=== WHAT IS EXPECTED ===
Copy the following lines word for word.

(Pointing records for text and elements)

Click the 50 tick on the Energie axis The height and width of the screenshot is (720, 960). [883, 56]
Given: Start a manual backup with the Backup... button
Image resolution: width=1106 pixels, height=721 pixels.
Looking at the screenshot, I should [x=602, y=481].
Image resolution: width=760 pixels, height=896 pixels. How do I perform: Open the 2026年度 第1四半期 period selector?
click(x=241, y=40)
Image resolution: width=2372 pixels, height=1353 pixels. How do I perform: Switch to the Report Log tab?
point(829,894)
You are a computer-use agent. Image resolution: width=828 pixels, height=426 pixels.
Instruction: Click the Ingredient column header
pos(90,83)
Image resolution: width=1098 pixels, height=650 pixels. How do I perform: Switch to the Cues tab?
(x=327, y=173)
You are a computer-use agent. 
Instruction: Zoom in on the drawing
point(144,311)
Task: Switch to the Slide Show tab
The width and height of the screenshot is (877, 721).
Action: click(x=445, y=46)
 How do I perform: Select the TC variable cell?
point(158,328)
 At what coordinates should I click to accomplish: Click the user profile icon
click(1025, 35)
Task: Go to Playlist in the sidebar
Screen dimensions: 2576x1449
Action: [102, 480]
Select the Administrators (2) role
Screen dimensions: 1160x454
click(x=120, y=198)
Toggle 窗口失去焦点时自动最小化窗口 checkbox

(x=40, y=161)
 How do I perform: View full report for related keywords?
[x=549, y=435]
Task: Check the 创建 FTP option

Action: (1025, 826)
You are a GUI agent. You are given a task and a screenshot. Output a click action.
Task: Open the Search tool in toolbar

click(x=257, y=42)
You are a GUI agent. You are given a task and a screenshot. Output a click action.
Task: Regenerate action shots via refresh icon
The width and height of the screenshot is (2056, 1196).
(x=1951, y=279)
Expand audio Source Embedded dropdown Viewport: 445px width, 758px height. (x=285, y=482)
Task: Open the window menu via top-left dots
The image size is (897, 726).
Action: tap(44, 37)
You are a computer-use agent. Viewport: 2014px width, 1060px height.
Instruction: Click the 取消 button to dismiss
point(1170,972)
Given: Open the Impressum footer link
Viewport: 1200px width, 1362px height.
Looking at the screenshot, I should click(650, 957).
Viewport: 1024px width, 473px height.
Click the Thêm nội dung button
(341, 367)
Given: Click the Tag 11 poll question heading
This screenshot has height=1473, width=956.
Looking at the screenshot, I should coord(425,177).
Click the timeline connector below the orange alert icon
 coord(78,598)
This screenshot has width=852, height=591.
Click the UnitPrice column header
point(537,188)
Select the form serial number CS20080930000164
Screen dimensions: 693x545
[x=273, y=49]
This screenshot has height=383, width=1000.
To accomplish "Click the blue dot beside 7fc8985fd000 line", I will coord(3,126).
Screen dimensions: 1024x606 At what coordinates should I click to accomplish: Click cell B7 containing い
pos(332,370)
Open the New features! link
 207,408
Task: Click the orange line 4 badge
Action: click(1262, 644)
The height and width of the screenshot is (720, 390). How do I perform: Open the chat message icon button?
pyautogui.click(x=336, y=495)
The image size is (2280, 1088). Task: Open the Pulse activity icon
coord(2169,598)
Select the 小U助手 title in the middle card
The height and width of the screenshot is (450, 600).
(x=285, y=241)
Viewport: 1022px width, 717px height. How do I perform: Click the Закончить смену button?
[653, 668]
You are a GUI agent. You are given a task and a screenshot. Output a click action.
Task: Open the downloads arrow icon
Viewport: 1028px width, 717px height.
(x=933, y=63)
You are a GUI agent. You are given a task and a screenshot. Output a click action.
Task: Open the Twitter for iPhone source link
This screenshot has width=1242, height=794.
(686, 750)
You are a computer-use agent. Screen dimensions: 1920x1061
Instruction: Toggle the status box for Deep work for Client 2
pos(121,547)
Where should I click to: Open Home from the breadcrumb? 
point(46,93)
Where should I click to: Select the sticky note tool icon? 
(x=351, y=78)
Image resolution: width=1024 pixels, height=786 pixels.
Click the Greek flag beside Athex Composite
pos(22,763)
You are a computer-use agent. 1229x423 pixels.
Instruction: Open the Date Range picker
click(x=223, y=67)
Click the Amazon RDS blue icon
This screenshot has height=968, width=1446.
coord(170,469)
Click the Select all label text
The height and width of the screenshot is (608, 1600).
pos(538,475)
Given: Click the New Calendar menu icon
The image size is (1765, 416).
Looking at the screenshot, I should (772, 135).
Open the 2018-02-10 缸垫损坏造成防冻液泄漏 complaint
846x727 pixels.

=== REPLY TO THE EXERCISE ===
Click the 50 tick on the Energie axis The height and width of the screenshot is (720, 960). [883, 56]
Given: Start a manual backup with the Backup... button
Image resolution: width=1106 pixels, height=721 pixels.
Looking at the screenshot, I should [x=602, y=481].
Image resolution: width=760 pixels, height=896 pixels. How do I perform: Open the 2026年度 第1四半期 period selector?
click(x=241, y=40)
Image resolution: width=2372 pixels, height=1353 pixels. How do I perform: Switch to the Report Log tab?
point(829,894)
You are a computer-use agent. Image resolution: width=828 pixels, height=426 pixels.
Instruction: Click the Ingredient column header
pos(90,83)
Image resolution: width=1098 pixels, height=650 pixels. How do I perform: Switch to the Cues tab?
(x=327, y=173)
You are a computer-use agent. 
Instruction: Zoom in on the drawing
point(144,311)
Task: Switch to the Slide Show tab
The width and height of the screenshot is (877, 721).
Action: click(x=445, y=46)
 How do I perform: Select the TC variable cell?
point(158,328)
 At what coordinates should I click to accomplish: Click the user profile icon
click(1025, 35)
Task: Go to Playlist in the sidebar
Screen dimensions: 2576x1449
Action: [102, 480]
Select the Administrators (2) role
Screen dimensions: 1160x454
click(x=120, y=198)
Toggle 窗口失去焦点时自动最小化窗口 checkbox

(x=40, y=161)
 How do I perform: View full report for related keywords?
[x=549, y=435]
Task: Check the 创建 FTP option

Action: (1025, 826)
You are a GUI agent. You are given a task and a screenshot. Output a click action.
Task: Open the Search tool in toolbar

click(x=257, y=42)
You are a GUI agent. You are given a task and a screenshot. Output a click action.
Task: Regenerate action shots via refresh icon
The width and height of the screenshot is (2056, 1196).
(x=1951, y=279)
Expand audio Source Embedded dropdown Viewport: 445px width, 758px height. (x=285, y=482)
Task: Open the window menu via top-left dots
The image size is (897, 726).
Action: tap(44, 37)
You are a computer-use agent. Viewport: 2014px width, 1060px height.
Instruction: Click the 取消 button to dismiss
point(1170,972)
Given: Open the Impressum footer link
Viewport: 1200px width, 1362px height.
Looking at the screenshot, I should click(650, 957).
Viewport: 1024px width, 473px height.
Click the Thêm nội dung button
(341, 367)
Given: Click the Tag 11 poll question heading
This screenshot has height=1473, width=956.
Looking at the screenshot, I should coord(425,177).
Click the timeline connector below the orange alert icon
 coord(78,598)
This screenshot has width=852, height=591.
Click the UnitPrice column header
point(537,188)
Select the form serial number CS20080930000164
Screen dimensions: 693x545
[x=273, y=49]
This screenshot has height=383, width=1000.
To accomplish "Click the blue dot beside 7fc8985fd000 line", I will coord(3,126).
Screen dimensions: 1024x606 At what coordinates should I click to accomplish: Click cell B7 containing い
pos(332,370)
Open the New features! link
 207,408
Task: Click the orange line 4 badge
Action: click(1262, 644)
The height and width of the screenshot is (720, 390). How do I perform: Open the chat message icon button?
pyautogui.click(x=336, y=495)
The image size is (2280, 1088). Task: Open the Pulse activity icon
coord(2169,598)
Select the 小U助手 title in the middle card
The height and width of the screenshot is (450, 600).
(x=285, y=241)
Viewport: 1022px width, 717px height. How do I perform: Click the Закончить смену button?
[653, 668]
You are a GUI agent. You are given a task and a screenshot. Output a click action.
Task: Open the downloads arrow icon
Viewport: 1028px width, 717px height.
(x=933, y=63)
You are a GUI agent. You are given a task and a screenshot. Output a click action.
Task: Open the Twitter for iPhone source link
This screenshot has width=1242, height=794.
(686, 750)
You are a computer-use agent. Screen dimensions: 1920x1061
Instruction: Toggle the status box for Deep work for Client 2
pos(121,547)
Where should I click to: Open Home from the breadcrumb? 
point(46,93)
Where should I click to: Select the sticky note tool icon? 
(x=351, y=78)
Image resolution: width=1024 pixels, height=786 pixels.
Click the Greek flag beside Athex Composite
pos(22,763)
You are a computer-use agent. 1229x423 pixels.
Instruction: Open the Date Range picker
click(x=223, y=67)
Click the Amazon RDS blue icon
This screenshot has height=968, width=1446.
coord(170,469)
Click the Select all label text
The height and width of the screenshot is (608, 1600).
pos(538,475)
Given: Click the New Calendar menu icon
The image size is (1765, 416).
Looking at the screenshot, I should (772, 135).
Open the 2018-02-10 缸垫损坏造成防冻液泄漏 complaint
846x727 pixels.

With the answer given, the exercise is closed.